How does a 2-year-old make coffee for his dad? Take a look:
When I show this video, almost without fail I get two responses: ~"That's so cute!" and (from parents) ~"No way my kid could do that." I agree with the first, but the second just isn't the case -- or at least it doesn't have to be.
After working with thousands of children over the years, I can confidently say there is nothing special about Carter. Each and every unique child in this world is capable of his achievement. There are, however, a few important things that make it possible. Here are three:
1) An environment that says: "You are capable."
Notice how much Carter is allowed to do for himself:
He has his own child-sized ladder.
Many things in the kitchen are positioned so that he is able to use them without parent help, from the accessible Keurig machine and its pods to the sugar container and spoon.
The pitcher is small enough that he can handle it with no problem. (Note that the pitcher is real glass. "But what if it breaks?" a parent might understandable ask. No problem! then Carter and his dad, who is always nearby, can work together to clean it up.)
The garbage bin opens with a pedal so Carter is able to throw away trash on his own.
2) An environment with A LOT of language.

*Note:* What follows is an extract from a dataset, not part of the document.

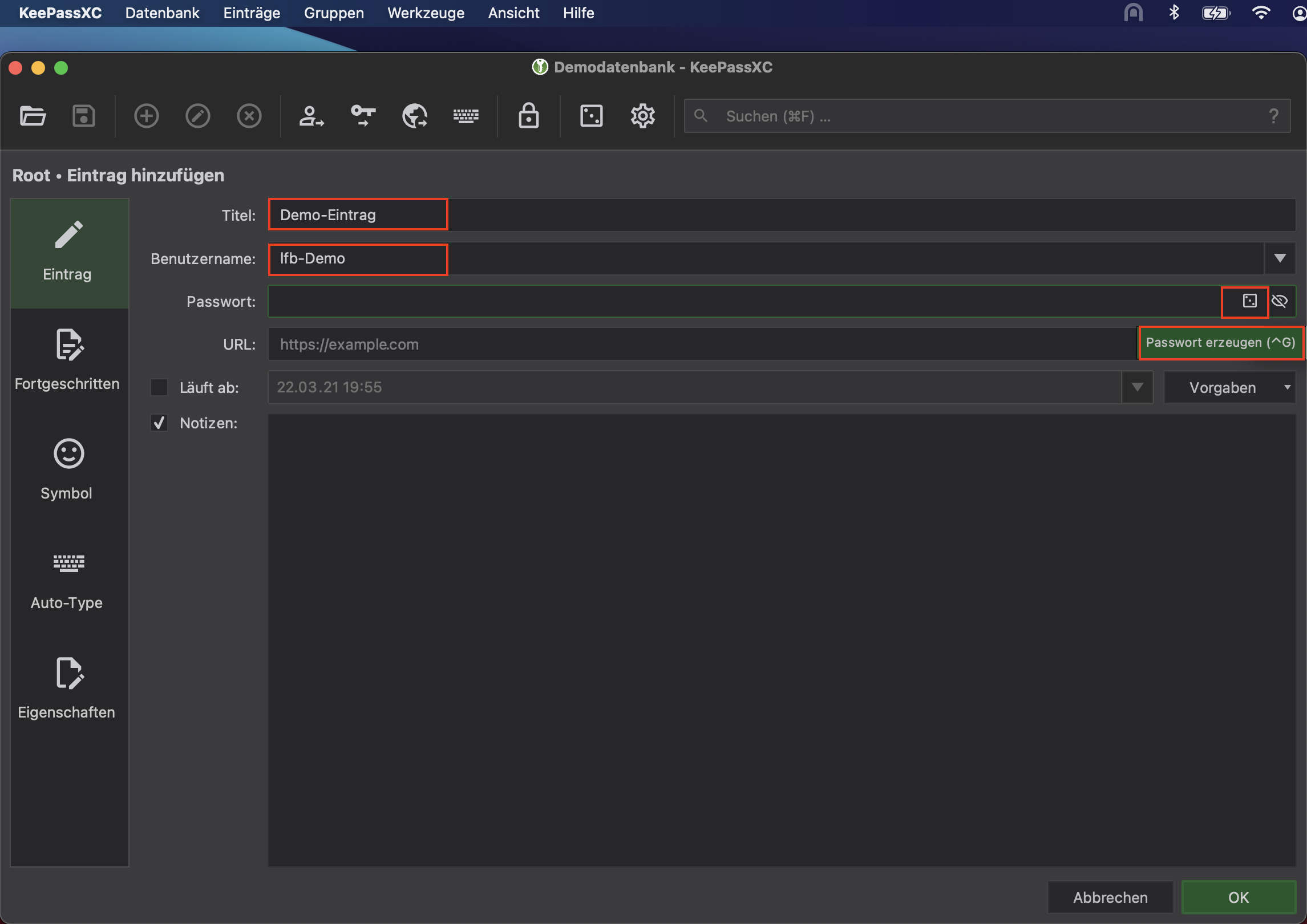Click the copy username toolbar icon
This screenshot has width=1307, height=924.
coord(311,116)
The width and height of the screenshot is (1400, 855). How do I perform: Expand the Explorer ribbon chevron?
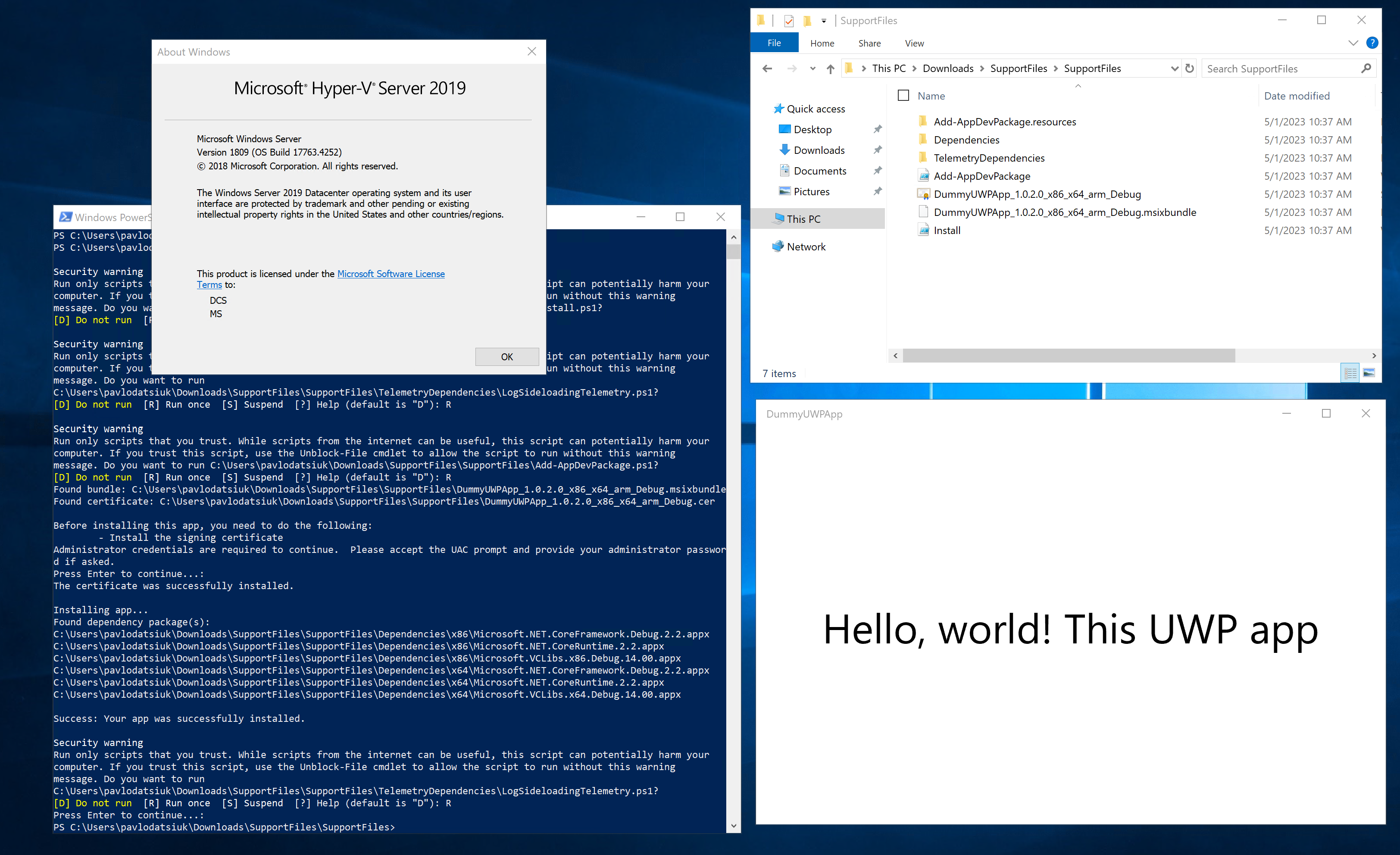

Carter actually spoke a surprising amount while he was making coffee. Here are just a few of his words/comments -- most of which he no doubt absorbed from his dad's prior modeling:
"Milk, there," as he points toward the fridge. "Turn on, turn on, Daddy." "Warming up, Daddy." "Push that, push that." "Oh, need to turn it off," as he reaches around the backside of the Keurig machine. "Need some sugar, Daddy." "Under water, under water," referring to the sugar he just put in the cup of coffee. "Lift it up," as he remembers that the Keurig pod needs to be taken out and thrown away. "Hot, hot, hot," as he takes the used pod out, holding it safely by the top. "Here's your coffee, Daddy." "Climb up there," as he goes to place the empty milk pitcher in the sink (gently, per Dad's guidance).

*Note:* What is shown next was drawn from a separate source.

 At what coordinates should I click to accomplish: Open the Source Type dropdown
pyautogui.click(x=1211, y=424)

3) An environment of respect.
In the video, we see the great care with which Carter's dad speaks to him. We never hear Carter ordered around. Instead, we hear appreciation from Dad for Carter's work: "Wow, thank you." "Ok, thank you, Carter." "Thank you very much." "Thank you for putting the pitcher in the sink." Carter's dad obviously has tremendous respect for his son as a unique individual. He speaks to him not as a baby who can perform cool tricks, but rather as a growing boy who can increasingly do things on his own.
Of course regardless of how great an environment, the feat of making coffee at 2 years old doesn't occur overnight. (We all know adults who can't work a Keurig machine; you may be one of them! :-)) Thankfully, though, aiding children toward increasing self-reliance doesn't have to be a stressful mess. It can actually be enjoyable. (Carter and Dad clearly had a blast together.) And as noted in last month's Newsletter, such independence building is not limited to infants and toddlers. Carter is 2 here, but his lesson can easily be applied to older children. For instance, imagine all the seemingly "adult" tasks that ten-year-olds can do on their own -- such as purchasing movie tickets, planning parts of a family vacation, helping cook for guests, etc., etc. When one's mind is set on (respectfully) including a child in traditionally adult work, the possibilities become endless.